• **Work task**:
Return every line of the data that contains the string "sidebar".

• **Data records**:
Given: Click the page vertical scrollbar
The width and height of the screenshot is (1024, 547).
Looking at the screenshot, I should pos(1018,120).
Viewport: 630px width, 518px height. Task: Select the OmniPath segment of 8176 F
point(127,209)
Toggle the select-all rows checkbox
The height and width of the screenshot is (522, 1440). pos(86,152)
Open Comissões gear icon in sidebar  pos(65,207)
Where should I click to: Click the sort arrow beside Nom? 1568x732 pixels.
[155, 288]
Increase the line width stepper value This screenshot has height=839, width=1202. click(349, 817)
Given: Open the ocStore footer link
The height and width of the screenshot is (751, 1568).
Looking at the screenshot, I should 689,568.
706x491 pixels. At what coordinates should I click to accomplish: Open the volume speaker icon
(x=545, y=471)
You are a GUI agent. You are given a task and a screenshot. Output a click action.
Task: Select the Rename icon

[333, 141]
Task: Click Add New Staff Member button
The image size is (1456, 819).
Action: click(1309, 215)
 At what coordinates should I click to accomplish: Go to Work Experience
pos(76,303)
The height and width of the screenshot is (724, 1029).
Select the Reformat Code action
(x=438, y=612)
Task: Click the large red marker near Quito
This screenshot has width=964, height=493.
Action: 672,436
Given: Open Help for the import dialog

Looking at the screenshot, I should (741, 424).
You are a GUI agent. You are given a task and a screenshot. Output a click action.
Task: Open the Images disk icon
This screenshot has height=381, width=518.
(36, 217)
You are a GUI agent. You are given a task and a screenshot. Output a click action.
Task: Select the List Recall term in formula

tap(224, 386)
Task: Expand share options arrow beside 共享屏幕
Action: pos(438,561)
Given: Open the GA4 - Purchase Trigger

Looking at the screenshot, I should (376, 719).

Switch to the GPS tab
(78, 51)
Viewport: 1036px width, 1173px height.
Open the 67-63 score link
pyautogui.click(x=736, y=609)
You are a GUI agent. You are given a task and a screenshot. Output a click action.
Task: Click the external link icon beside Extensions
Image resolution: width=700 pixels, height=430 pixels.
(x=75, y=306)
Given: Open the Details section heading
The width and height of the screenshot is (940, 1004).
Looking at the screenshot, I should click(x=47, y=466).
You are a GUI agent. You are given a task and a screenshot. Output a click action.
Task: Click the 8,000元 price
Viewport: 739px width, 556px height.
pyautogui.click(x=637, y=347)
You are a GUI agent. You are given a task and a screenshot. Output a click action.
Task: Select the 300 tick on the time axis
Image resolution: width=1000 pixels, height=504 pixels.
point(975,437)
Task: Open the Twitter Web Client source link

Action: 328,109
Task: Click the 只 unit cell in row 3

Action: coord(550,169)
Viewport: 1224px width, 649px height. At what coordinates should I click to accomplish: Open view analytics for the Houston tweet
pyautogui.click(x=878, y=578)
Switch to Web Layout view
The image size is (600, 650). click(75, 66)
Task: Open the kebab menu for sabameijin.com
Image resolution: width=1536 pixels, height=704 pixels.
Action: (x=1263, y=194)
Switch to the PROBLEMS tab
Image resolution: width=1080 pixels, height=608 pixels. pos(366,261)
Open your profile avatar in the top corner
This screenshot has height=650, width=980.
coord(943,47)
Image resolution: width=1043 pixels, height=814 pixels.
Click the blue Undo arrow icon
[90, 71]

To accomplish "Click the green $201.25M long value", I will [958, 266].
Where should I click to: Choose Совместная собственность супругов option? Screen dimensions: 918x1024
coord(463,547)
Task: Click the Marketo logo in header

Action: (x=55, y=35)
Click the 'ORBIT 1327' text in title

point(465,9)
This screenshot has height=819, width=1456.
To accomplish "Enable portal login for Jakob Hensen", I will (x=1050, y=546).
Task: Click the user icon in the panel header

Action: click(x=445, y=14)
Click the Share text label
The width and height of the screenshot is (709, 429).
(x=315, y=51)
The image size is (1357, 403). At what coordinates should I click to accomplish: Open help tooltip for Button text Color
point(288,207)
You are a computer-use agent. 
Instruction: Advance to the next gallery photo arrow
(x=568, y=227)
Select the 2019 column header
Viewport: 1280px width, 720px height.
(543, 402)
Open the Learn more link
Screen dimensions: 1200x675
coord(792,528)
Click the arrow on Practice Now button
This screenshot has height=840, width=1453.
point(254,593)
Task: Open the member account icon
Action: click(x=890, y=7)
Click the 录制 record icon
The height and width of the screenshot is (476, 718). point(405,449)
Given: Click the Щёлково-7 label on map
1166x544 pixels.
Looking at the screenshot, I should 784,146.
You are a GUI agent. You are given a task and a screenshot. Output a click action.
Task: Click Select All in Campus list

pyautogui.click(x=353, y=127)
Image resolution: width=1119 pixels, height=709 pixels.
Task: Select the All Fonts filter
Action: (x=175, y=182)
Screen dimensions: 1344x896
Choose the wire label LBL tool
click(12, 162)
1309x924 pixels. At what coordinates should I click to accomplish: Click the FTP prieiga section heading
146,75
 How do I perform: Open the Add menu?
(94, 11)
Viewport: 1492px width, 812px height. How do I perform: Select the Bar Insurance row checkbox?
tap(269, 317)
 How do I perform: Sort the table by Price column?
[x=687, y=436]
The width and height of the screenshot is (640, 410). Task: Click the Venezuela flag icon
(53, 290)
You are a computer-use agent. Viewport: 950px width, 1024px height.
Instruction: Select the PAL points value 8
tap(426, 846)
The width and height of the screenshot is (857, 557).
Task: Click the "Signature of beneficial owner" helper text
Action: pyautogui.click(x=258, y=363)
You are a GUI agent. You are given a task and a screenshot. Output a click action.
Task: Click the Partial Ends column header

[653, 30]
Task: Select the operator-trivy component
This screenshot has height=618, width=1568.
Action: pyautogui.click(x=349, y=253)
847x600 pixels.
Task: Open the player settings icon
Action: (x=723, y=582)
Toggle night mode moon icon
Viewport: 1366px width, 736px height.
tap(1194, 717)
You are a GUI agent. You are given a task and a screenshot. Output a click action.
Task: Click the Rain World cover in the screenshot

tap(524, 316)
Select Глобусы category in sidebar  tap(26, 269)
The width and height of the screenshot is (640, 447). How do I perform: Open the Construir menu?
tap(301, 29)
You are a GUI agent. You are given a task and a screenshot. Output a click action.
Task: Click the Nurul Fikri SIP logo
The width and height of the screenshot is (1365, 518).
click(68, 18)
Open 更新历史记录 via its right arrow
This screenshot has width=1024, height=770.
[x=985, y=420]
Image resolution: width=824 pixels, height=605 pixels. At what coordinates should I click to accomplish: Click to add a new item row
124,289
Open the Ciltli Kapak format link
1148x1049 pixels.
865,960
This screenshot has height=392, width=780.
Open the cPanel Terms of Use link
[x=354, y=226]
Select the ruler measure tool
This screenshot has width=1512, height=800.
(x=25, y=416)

• **Response**:
Open Comissões gear icon in sidebar  pos(65,207)
Select Глобусы category in sidebar  tap(26, 269)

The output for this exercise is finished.